── RECORDED INFORMATION

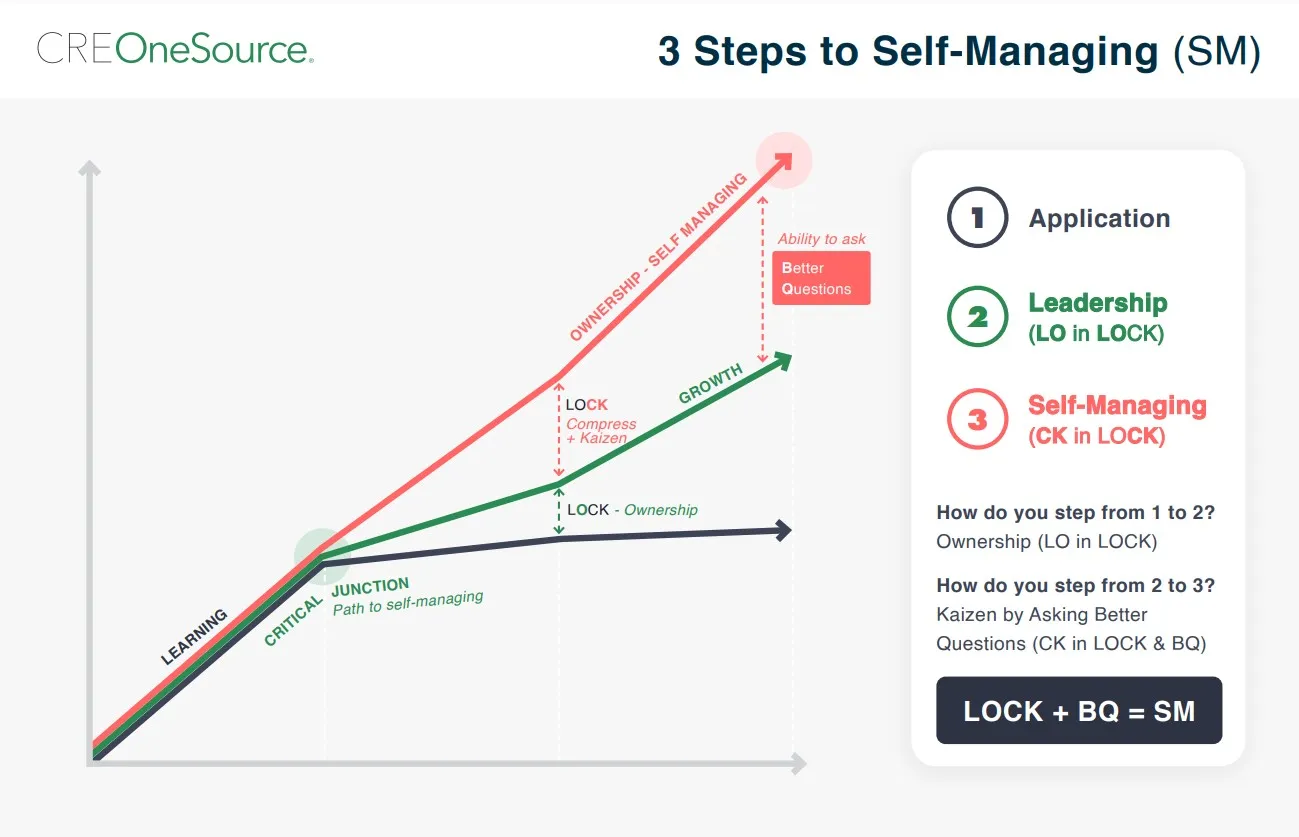Click 'How do you step from 2 to 3?'
The height and width of the screenshot is (837, 1299).
click(x=1076, y=586)
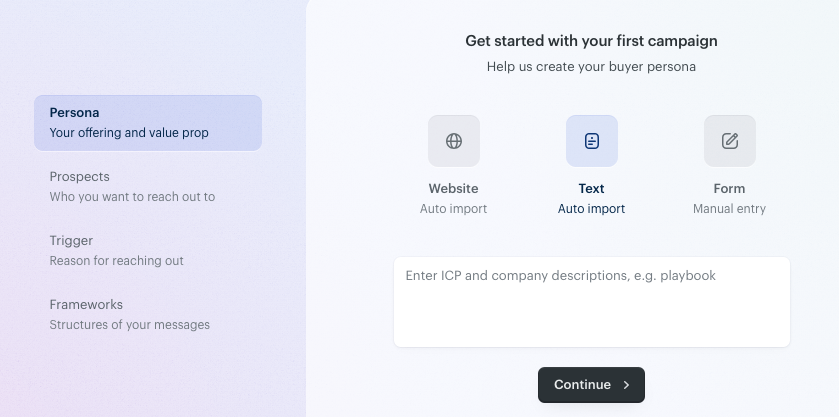Choose the "Manual entry" caption under Form
Screen dimensions: 839x417
click(730, 209)
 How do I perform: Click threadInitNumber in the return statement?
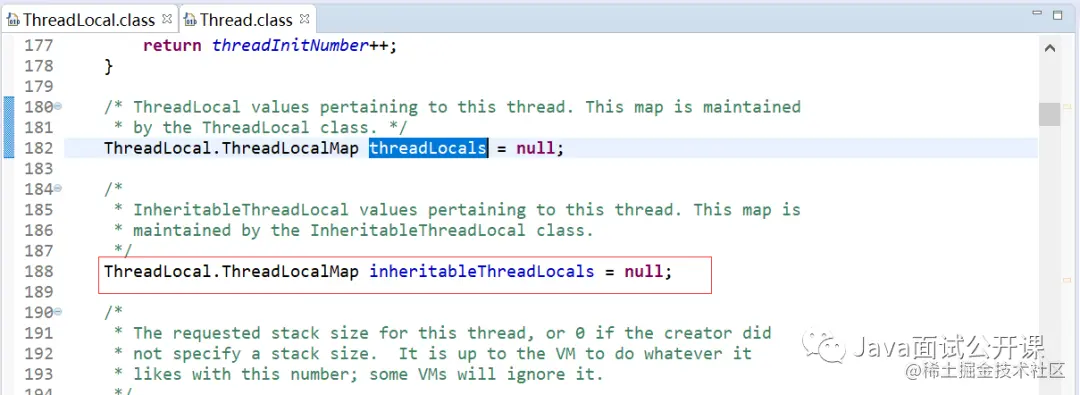290,45
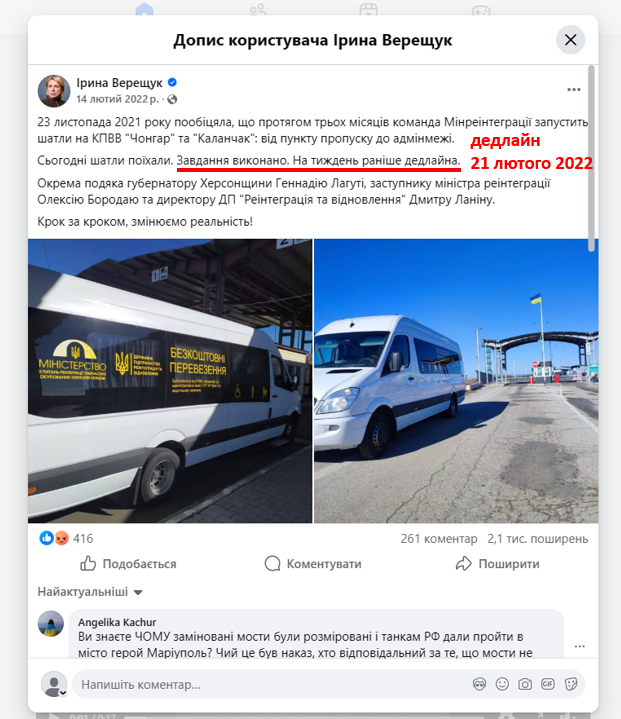Expand the Найактуальніші sort dropdown
Viewport: 621px width, 719px height.
pyautogui.click(x=90, y=592)
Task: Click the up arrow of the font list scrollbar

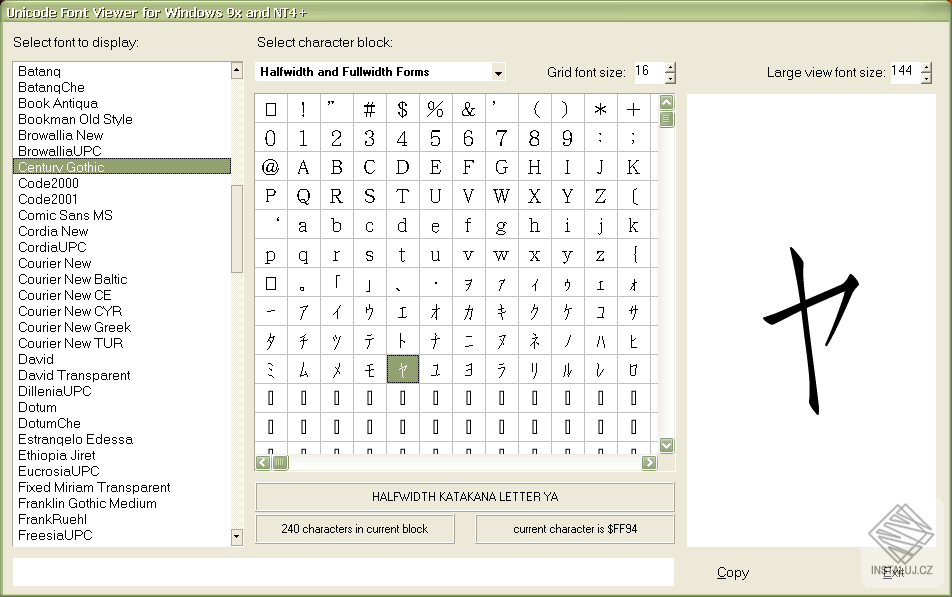Action: 236,70
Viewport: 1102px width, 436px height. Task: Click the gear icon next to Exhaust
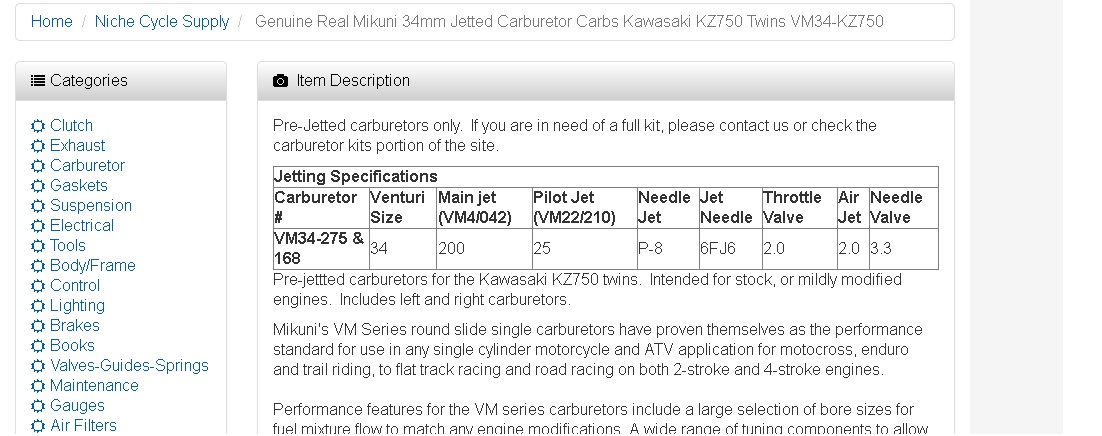[38, 146]
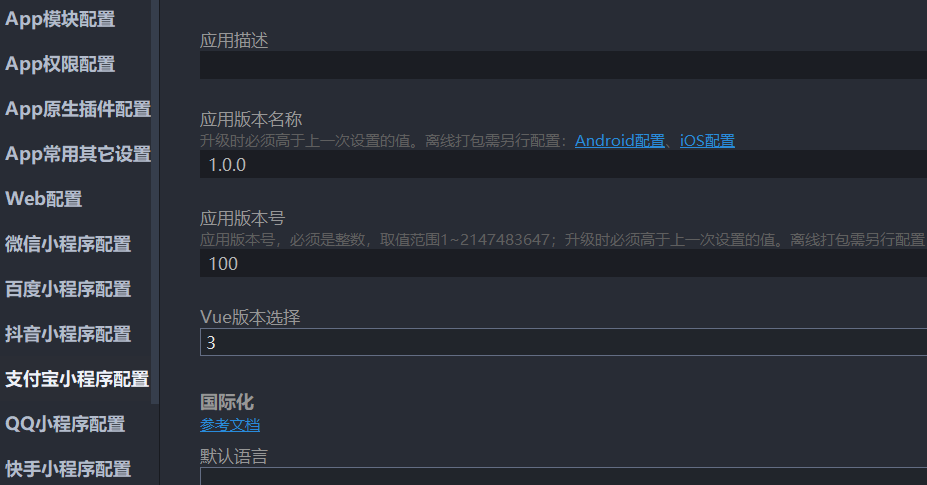
Task: Switch to 抖音小程序配置
Action: coord(68,334)
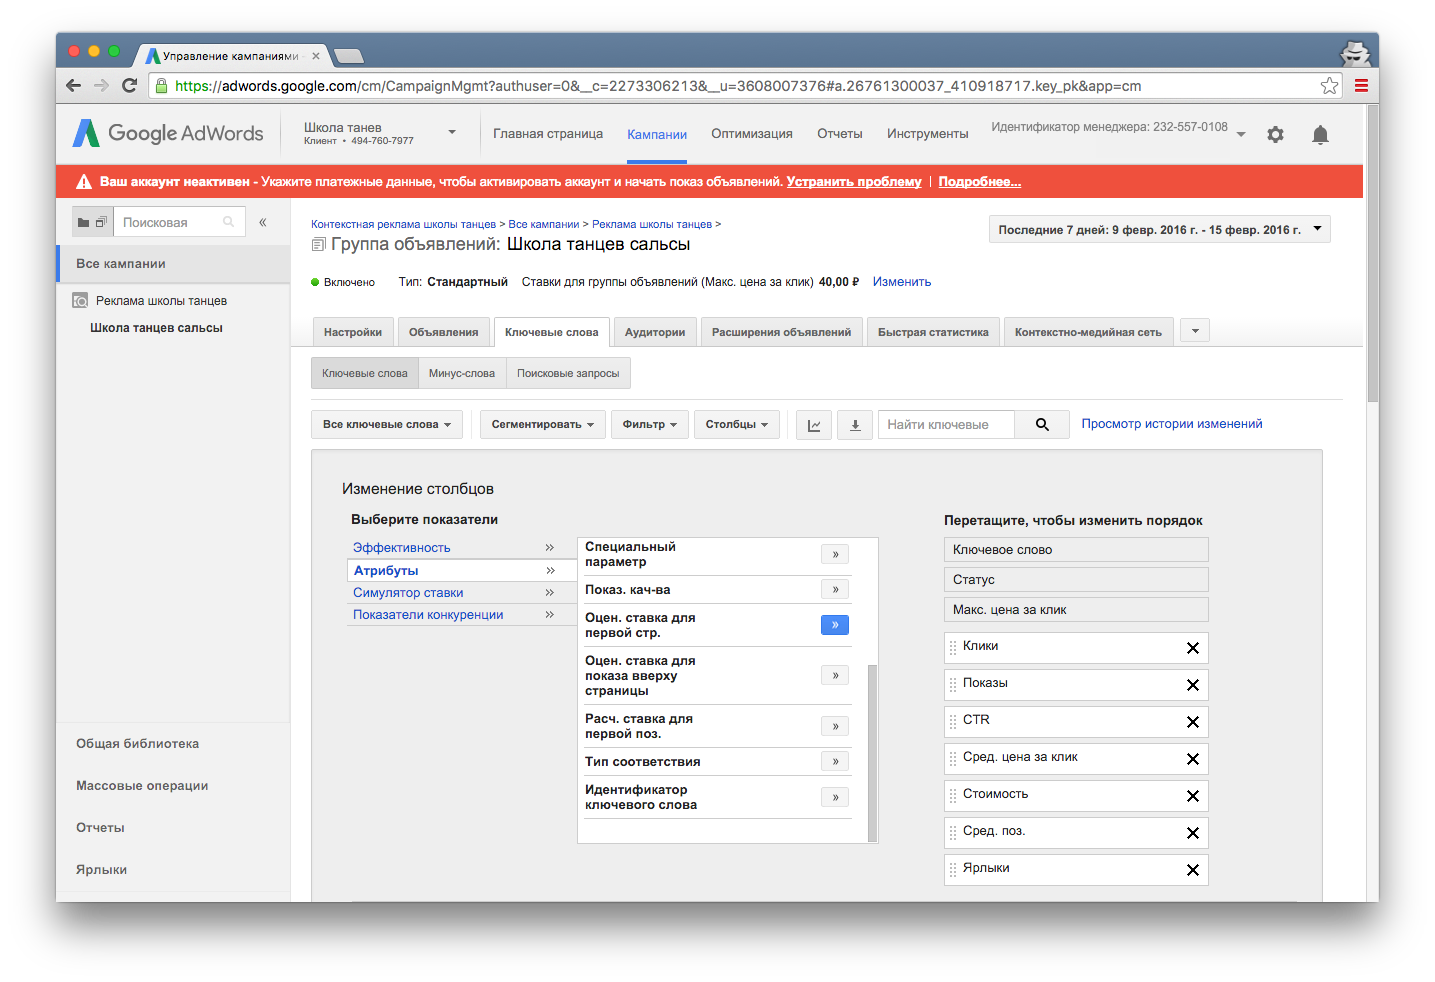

────

* [TASK TO CARRY OUT]: Lines from the one with "Task: Click the up" through the final line of the listing above: copy them exactly, both ends included, and omit every picture.

* [RESPONSE BELOW]:
Task: Click the up arrow of the font list scrollbar

Action: 236,70
Viewport: 1102px width, 436px height. Task: Click the gear icon next to Exhaust
[38, 146]
Task: Switch to 抖音小程序配置
Action: coord(68,334)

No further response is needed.